If you consider that you do not have enough knowledge in training, we recommend that you contact a dog trainer so that he can give you the appropriate guidelines. This will be the best way to achieve adequate and pleasant coexistence for all family members.

He alth of the majorero or bardino

The Majoreros are very robust and resistant dogs, who have a high tolerance for heat and even lack of water. That doesn't mean you shouldn't provide them with water or shade, though, just that they're particularly resilient to adversity due to their origins.

Although this breed is not particularly predisposed to any particular pathology, Bardins are not exempt from getting sick. This is why it is essential to follow the vaccination and deworming schedule established by your veterinarian and to ensure regular veterinary follow-up to ensure that he is always in good he alth.

Providing all the care the Majorero dog needs, the breed's life expectancy is between 12 and 14 years.

Where to adopt a Majorero or Bardino?

As we have already mentioned, the majorero dog originates from the island of Fuerteventura, where the largest census of this breed is found. Its presence in the rest of Europe is rare, so we recommend that if you want to adopt a majorero, ask the associations near you if they do not have a specimen for adoption.

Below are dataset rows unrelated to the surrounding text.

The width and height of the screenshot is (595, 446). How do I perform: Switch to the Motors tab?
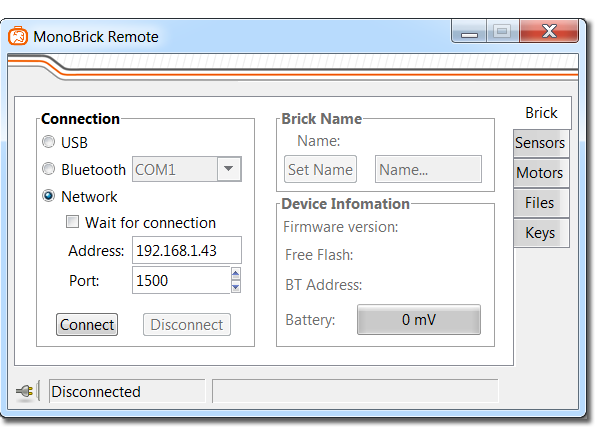[540, 173]
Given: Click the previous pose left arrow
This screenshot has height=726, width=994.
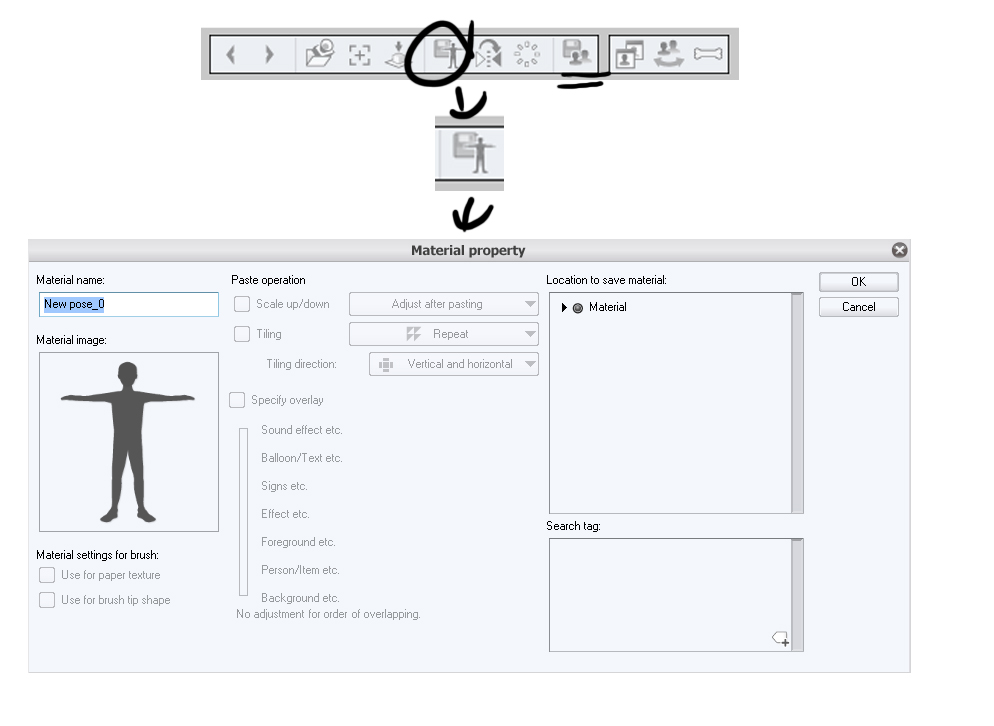Looking at the screenshot, I should 231,55.
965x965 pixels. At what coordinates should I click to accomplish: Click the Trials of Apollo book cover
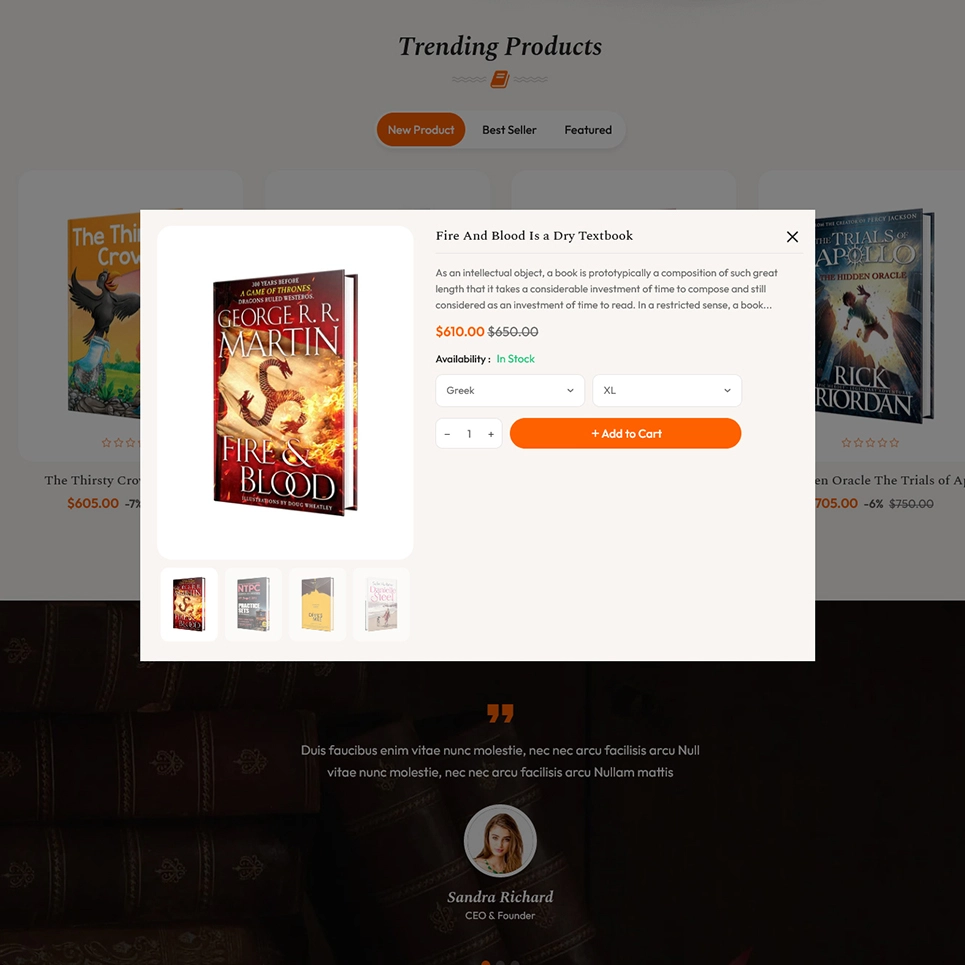click(875, 316)
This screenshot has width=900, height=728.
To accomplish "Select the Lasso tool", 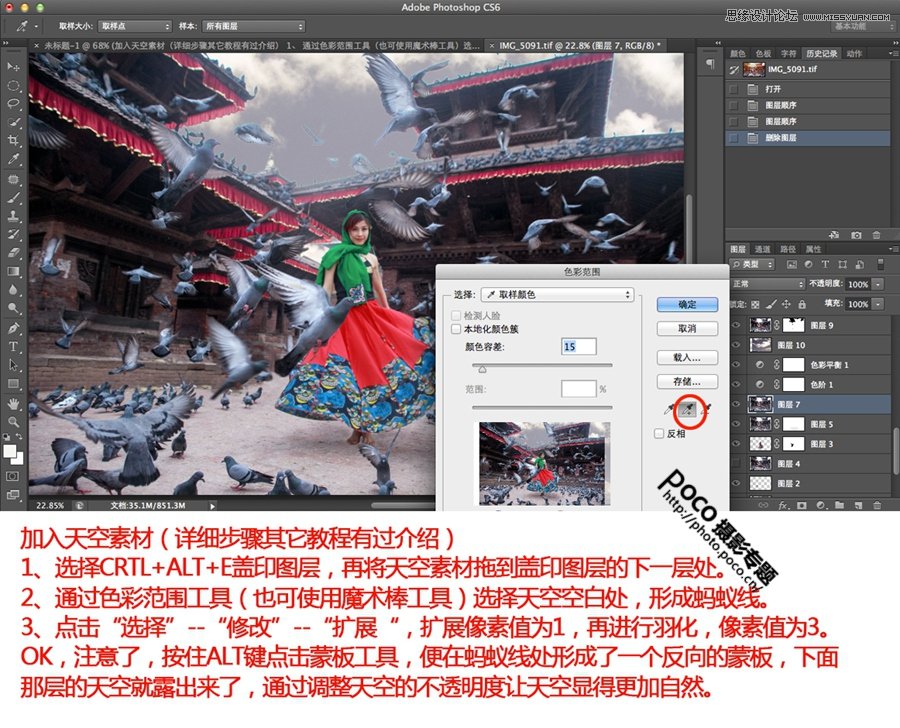I will pos(14,99).
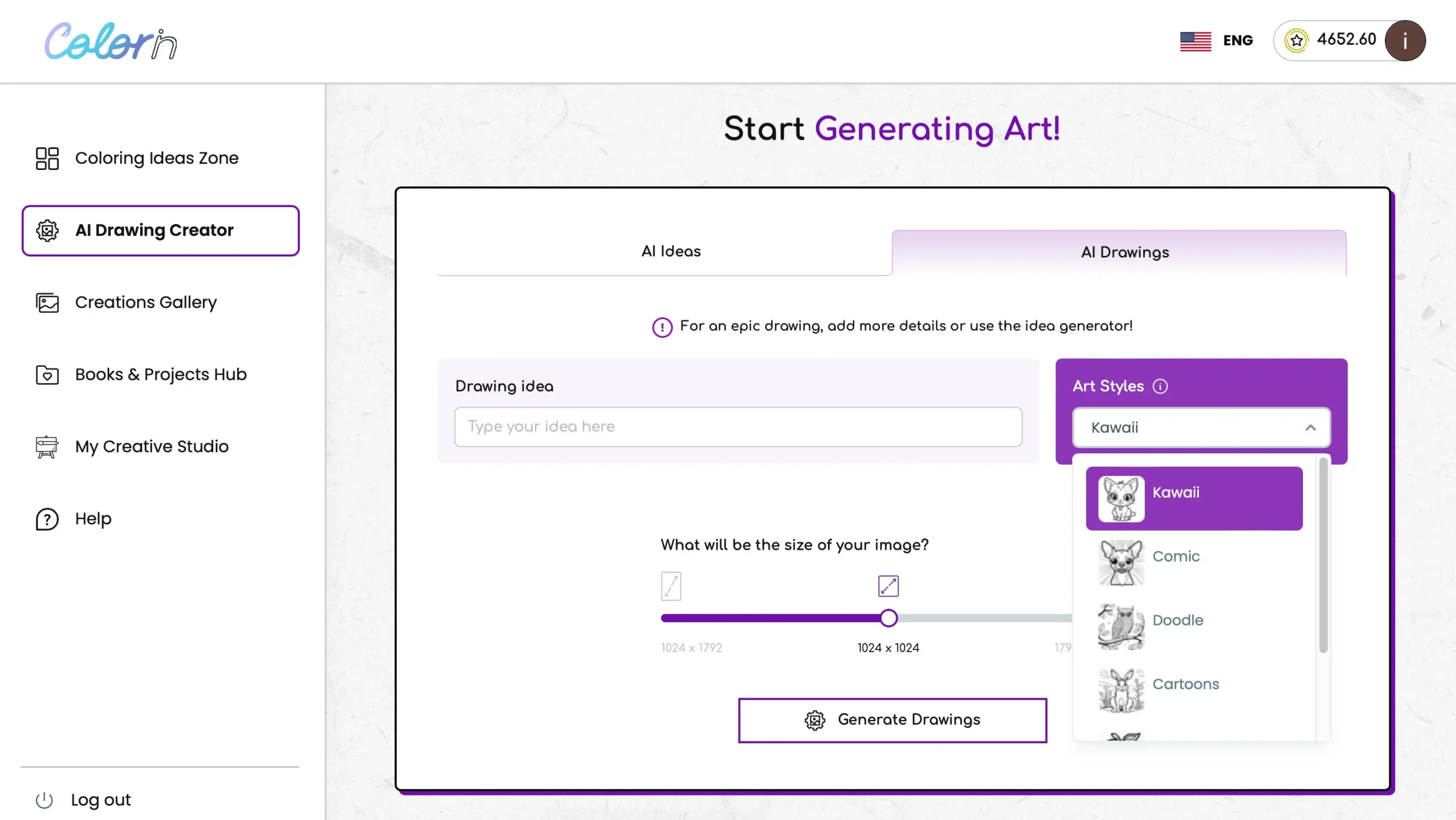Screen dimensions: 1456x820
Task: Select the Cartoons style in the dropdown list
Action: tap(1185, 685)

Another option is to consult the associations responsible for the conservation of the majorero dog, because one of their lines of work is the sale of puppies to ensure the maintenance and survival of the breed.

However, we remind you that the most important thing when welcoming a new member into the family is not that they meet any racial standard, but that you can welcome them into your home. and adapt to their needs and lifestyle.